From what I've read they're tricky to pin down because they didn't have an exact role – or rather the term could be applied to ships fulfilling a number of roles.
As best I can tell active fleet ship through to hulk was more a spectrum than a clear-cut hierarchy. As such 'guardship' could include ships expected to go sea and ships not expected to sail.
A role seems to have been as a ready reserve for local defence. All navies of the era appear to play the bureaucratic numbers vs economy games during peacetime, and many of the ships listed in the fleet would actually have been 'in ordinary': no crew, de-stored, possibly even de-gunned and de-masted. It would take months to get them back to active status so guardships fulfilled an intermediate state as at least partially crewed & stored and able to sail in a few days for local operations.

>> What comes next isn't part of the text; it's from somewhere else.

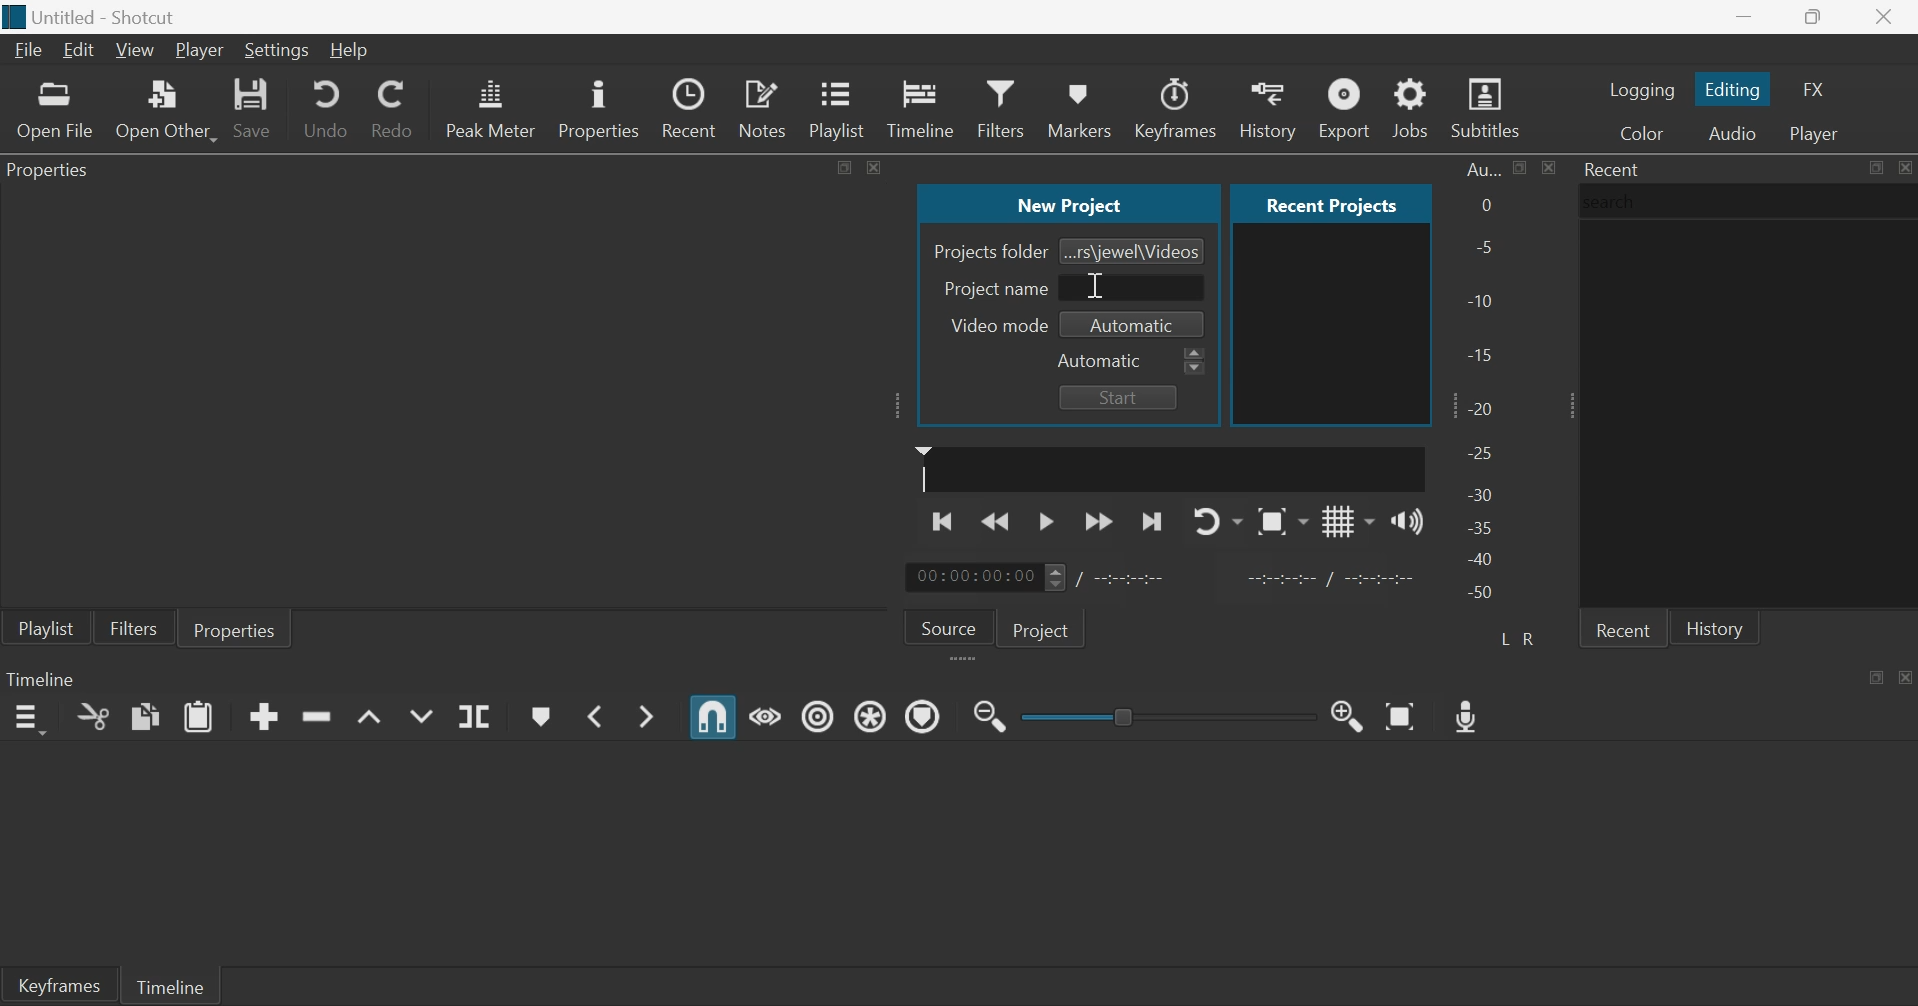 The width and height of the screenshot is (1918, 1006). What do you see at coordinates (994, 325) in the screenshot?
I see `Video mode` at bounding box center [994, 325].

Another significant consideration until steam came along was prevailing or fickle winds preventing the main fleet from coming to the rescue. I read of one case where a ship waited 4 weeks to get out of Portsmouth! Certainly for the British a French fleet sweeping down on Plymouth & Falmouth whilst much of the fleet were held up at Spithead and Chatham seems to have been a significant concern.
Finally, given the ships were there they'd undoubtedly pick up extra duties as some or all of flagship/headquarters, training ship, receiving ship, stores ship, etc.